K, L and C_p characterize the topology of the network. To characterize the transfer functions, we calculate their sensitivity. The sensitivity s^f of a Boolean function f, measures how sensitive the output of the function is to changes in the input states [7, 22]. The mean sensitivity over all transfer functions in a network (S) has been used as an order parameter, that can be used to determine the dynamical regime of the network (order, critical or chaotic) [7], which affects the network's ability to propagate information [21]. The sensitivity s^f (x) of f on input vector x is defined as the number of Hamming neighbors of x on which the function value is different than on x (two vectors are Hamming neighbors if they differ in only one component):

s^{f} (x) = | {1 \in [1, ..., k] : f (x \oplus e_{l}) \neq f (x)} | = \sum_{l = 1}^{k} χ [f (x \oplus e_{l}) \neq f (x)]

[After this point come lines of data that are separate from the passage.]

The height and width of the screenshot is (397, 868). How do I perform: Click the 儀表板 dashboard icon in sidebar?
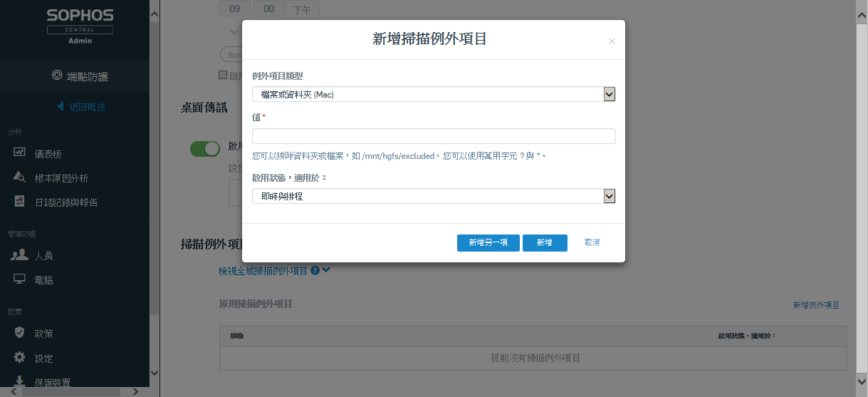pyautogui.click(x=19, y=153)
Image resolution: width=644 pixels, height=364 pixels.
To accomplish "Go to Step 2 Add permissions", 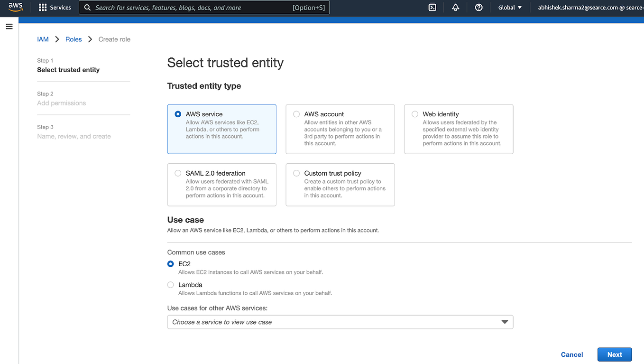I will point(61,103).
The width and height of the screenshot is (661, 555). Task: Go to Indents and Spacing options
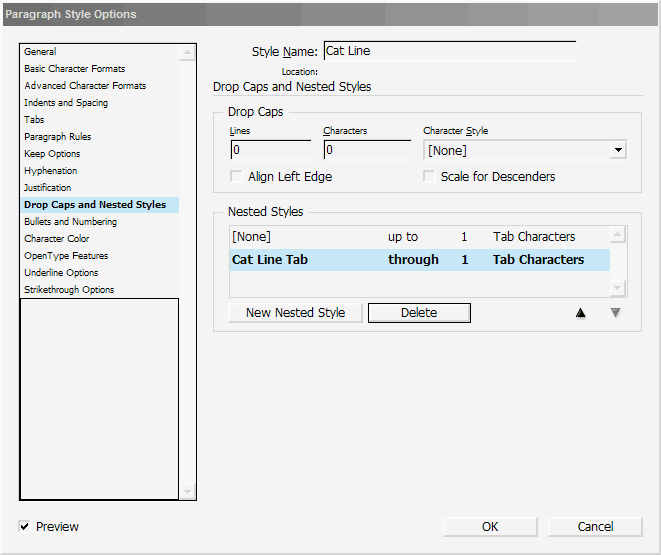coord(66,103)
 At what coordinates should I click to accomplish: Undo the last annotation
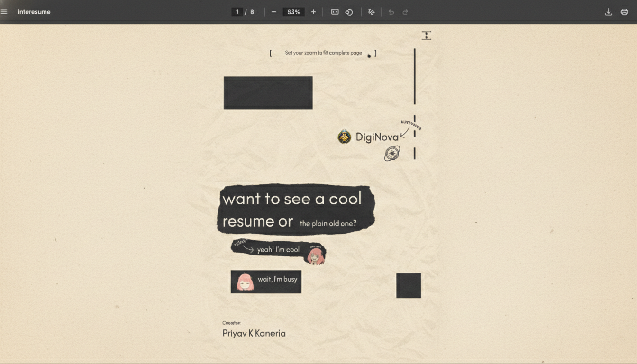391,12
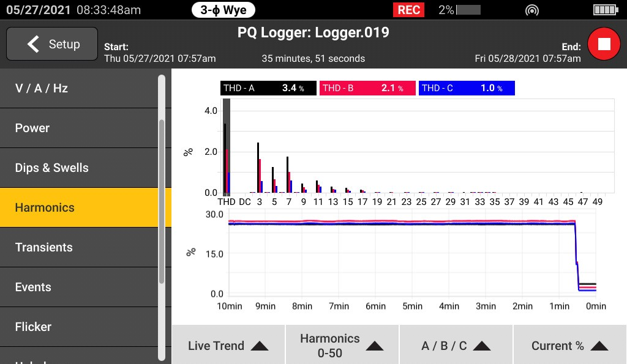Tap the wireless signal icon
The width and height of the screenshot is (627, 364).
[x=532, y=10]
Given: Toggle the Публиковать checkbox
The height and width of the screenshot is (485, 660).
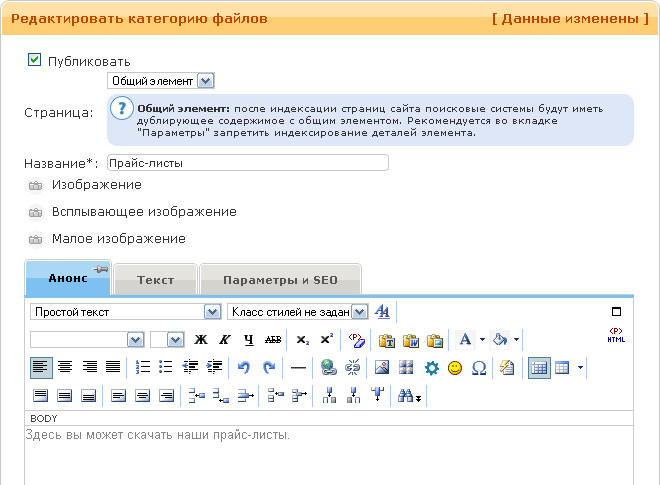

where e_l is the unit vector with 1 in the l^th position and 0's everywhere else, the ⊕ indicates Exclusive-OR and χ[A] is an indicator function that is equal to 1 if and only if A is true. The average sensitivity s^f is given by the expectation of s^f (x) with respect to the distribution of x [7]. Assuming that the output states of a function are randomly generated following some p-bias p independently for each input state, then the average sensitivity of the network can be estimated by: S = 2 ×K ×p × (1 - p) [7].

While the sensitivity allows us to characterize the dynamical regime of the network, it does not directly inform on the information propagation capability of the network. We use the average pairwise mutual information as a measure of information propagation between the nodes of a RBN. This quantity is defined as in [6]. Let s_a be a process that generates a 0 with probability p₀ and a 1 with probability p₁. The entropy of s_a is [6]:

H (s_{a}) \equiv - p_{0} {log}_{2} p_{0} - p_{1} {log}_{2} p_{1} .

Likewise, for a process s_ab generating pairs xy with probabilities p_xy, where x, y ∈ {0, 1}, the joint entropy is

H (s_{a b}) \equiv - p_{00} {log}_{2} p_{00} - p_{01} {log}_{2} p_{01} - p_{10} {log}_{2} p_{10} - p_{11} {log}_{2} p_{11} .

For a given RBN, we assume infinitely long time series and start from all possible initial states. The fraction of steps for which the value of node i is x gives p_x for the process s_i. The value of p_xy for the process s_ij is given by the fraction of time steps for which node i has the value x and on the next time step node j has the value y. Temporal pairwise mutual information between nodes i and j is then defined as [6]:

I_{i j} = H (s_{i}) + H (s_{j}) - H (s_{i j})

where H(s_i) is the information-entropy of the time series of states of node i at time t, H(s_j ) is the entropy of the time series of states of node j at time t + 1, and H(s_ij ) of the joint state of node i at t and node j at t + 1. With this definition, I_ij measures the extent to which information about the state of node i at time t influences the state of node j one time step later. The propagation may be indirect; a nonzero I_ij may be the result of, for example, the influence of a common ancestor node of both i and j. Given the definition of I_ij , we use I, the mean I_ij for all pairs of nodes, as a measure of information propagation within the network.

Assessing information propagation and core behavior: null models

To characterize the efficiency of the topology and transfer functions of the inferred core network to propagate information, one has to compare with a null model. We focus on the role of the local structure (C_p) and of the distribution of p-bias. We determine each feature's relevance by comparing with a null model. For that, random networks are generated according to the constraints of the null models and their ability to propagate information is compared with that of the inferred core network of S. cerevisiae by computing I from time series initialized at a random state.

One null model is used to assess the importance of the degree of C_p of the core. To these null model networks, we impose the same mean K as the inferred core network, but connections are placed randomly (for each connection placed, both input and output are randomly chosen from all nodes). We impose a distribution of p-biases in this null model that is identical to the one inferred for the core so that this null model only differs in mean C_p (and thus in the Input and Output distribution). The comparison allows determining whether the observed C_p in the core is likely to have been subject to selection, and if so, what consequences such selection has had on mean I .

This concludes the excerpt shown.